A NEW CHAPTER IN PLUNDERING THE POOR

By Jim Jordal

My hand has found, like a nest, the wealth of the peoples; and as one gathers eggs that have been forsaken, so I have gathered all the earth; and there was none that moved a wing, or opened its mouth, or chirped.

The king of Assyria boasts of plundering his conquests, including Israel; Isaiah 10:14 (NRSV)

Time magazine for Oct, 29, 2007 reports a pending move in nine states to privatize (sell) existing parts of our highway, bridge and tunnel infrastructure, or the right to build new installations, to private equity and venture capital funds for a total price of over $100 billion. The stated motivation is that state and local governments can no longer afford to keep highways and bridges in decent repair, or to add new facilities to accommodate millions of new cars over the next decade.

Selling either the existing facilities or the rights to build new units transfers the burden from government to the private sector, which can seemingly well afford the cost. Investors salivate over double-digit, stable returns from generations of toll charges. And the public gets needed roads and bridges. So what’s the problem?

The problem is that the cost will be borne essentially by Americans unable to afford any alternatives to sky-high tolls. This will likely be the bottom half of our population. For these people work is a necessity for which they must bear any transportation expense, no matter how high. Couple additional tolls with much higher gasoline prices and the unavailability of jobs where common people live, and we have a recipe for increased poverty and suffering.

And where will the multiple billions come from to buy the infrastructure? Of course from the grossly inflated profits of those few Americans rich enough to subscribe to private equity and venture capital funds, and from massive borrowing. And who services the debt? We the people do in the form of paying tolls to service the 99-year leases used to buy the facilities. So we pay often exorbitant fees to use what ought to belong to us, not private enterprise.

Unfortunately, privatization has already gobbled up most of our natural resources, to the huge enrichment of the wealthy owners and the detriment of the people. The returns on what should belong to all of us (the Jubilee concept) go instead to powerful private owners who use their wealth generally to gain even more wealth.

So what's next? Privatized water and sanitation systems? Privatized military? (It already exists in the private contractors of Iraq, who bid, often without competition, for hundreds of millions in government contracts, and who pay their "soldiers" up to $33,000 per month while real soldiers receive about one-fifteenth as much).

How about privatized fire and emergency services, like those already existing in California. For a hefty fee, homes in forest fire-prone areas can receive special protection from private fire fighters. So the homes of the rich are saved while those of lesser people perish.

DATASET EXCERPTS -
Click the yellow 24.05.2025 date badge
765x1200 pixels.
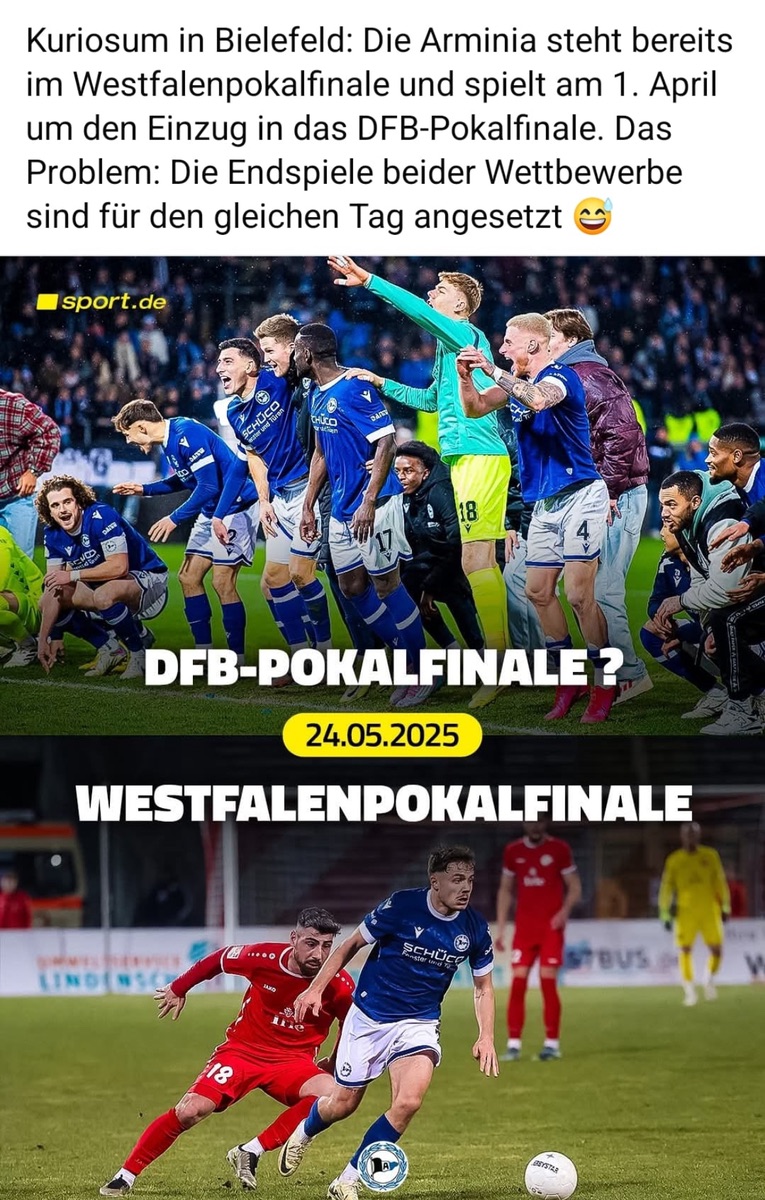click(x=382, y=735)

---

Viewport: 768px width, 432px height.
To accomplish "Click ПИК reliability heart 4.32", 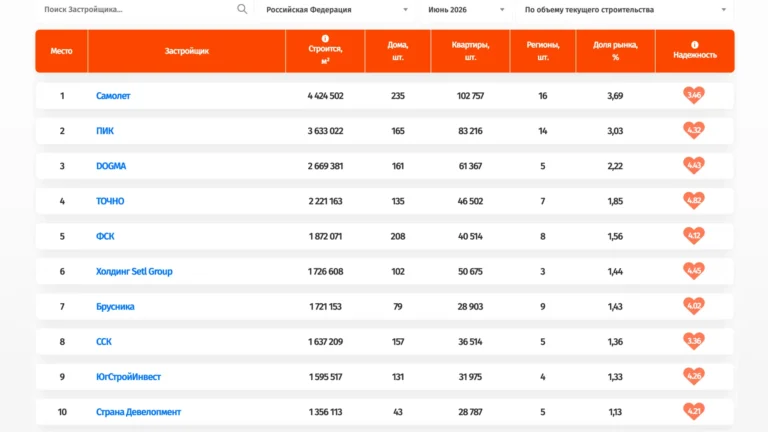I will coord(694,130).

GOAL OF THE EXERCISE - Reproduce the privatization article word for word, starting at the words "My hand has" and ending after "Isaiah 10:14 (NRSV)". Work only from the privatization article; the rows play no part.

TASK ANSWER -
My hand has found, like a nest, the wealth of the peoples; and as one gathers eggs that have been forsaken, so I have gathered all the earth; and there was none that moved a wing, or opened its mouth, or chirped.

The king of Assyria boasts of plundering his conquests, including Israel; Isaiah 10:14 (NRSV)